Prenatal brain connectivity and postnatal language: how familial risk and prenatal speech exposure shape early language skills
The maturation of the auditory-language brain network begins before birth, driven by gene-environment interactions. We investigated the association between familial and environmental factors and the foetal development of this network, as well as the predictive value of this association for postnatal language outcomes. Using prenatal resting-state fMRI, we examined 25 foetuses to identify functional connectivity within the auditory-language network. Postnatal language was assessed longitudinally between 1 and 3 years using the Bayley-III scale. Familial risk for language disorders and prenatal speech exposure were quantified using a newly developed questionnaire. First, hierarchical clustering on foetal functional connectivity confirmed that an auditory-language network can be identified in the foetal brain. In this network, foetuses with higher speech exposure exhibited increased connectivity between left-hemisphere regions and decreased connectivity between homologous right-hemisphere regions. Higher familial risk was linked to reduced connectivity within the left language network.
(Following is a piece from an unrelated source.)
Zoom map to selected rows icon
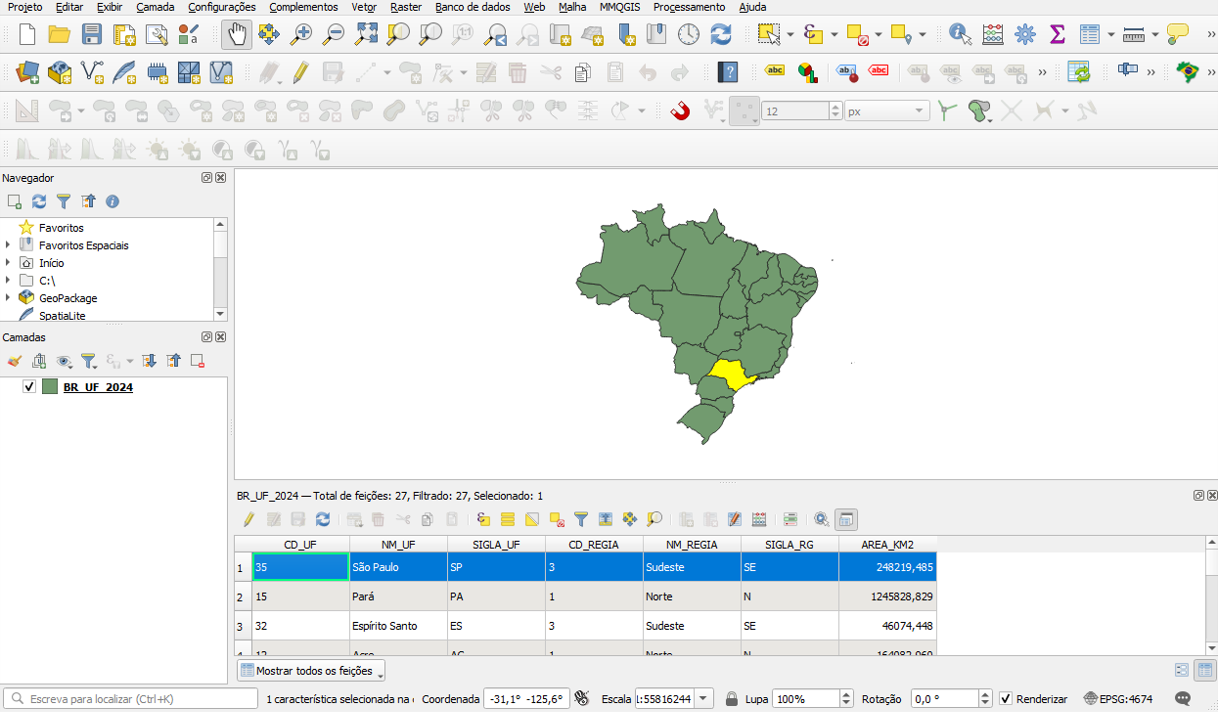The image size is (1218, 712). [x=654, y=520]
Regression analyses revealed that prenatal functional connectivity between insula, caudate nucleus, and rolandic operculum significantly predicted postnatal language. These findings underscore the critical role of genetic and environmental influences in functionally shaping the foetal auditory-language network, with lasting impacts on early language development. By integrating prenatal brain connectivity, familial risk, and speech exposure, this study provides new insights into prenatal language neurodevelopment, highlighting its importance for future language capabilities.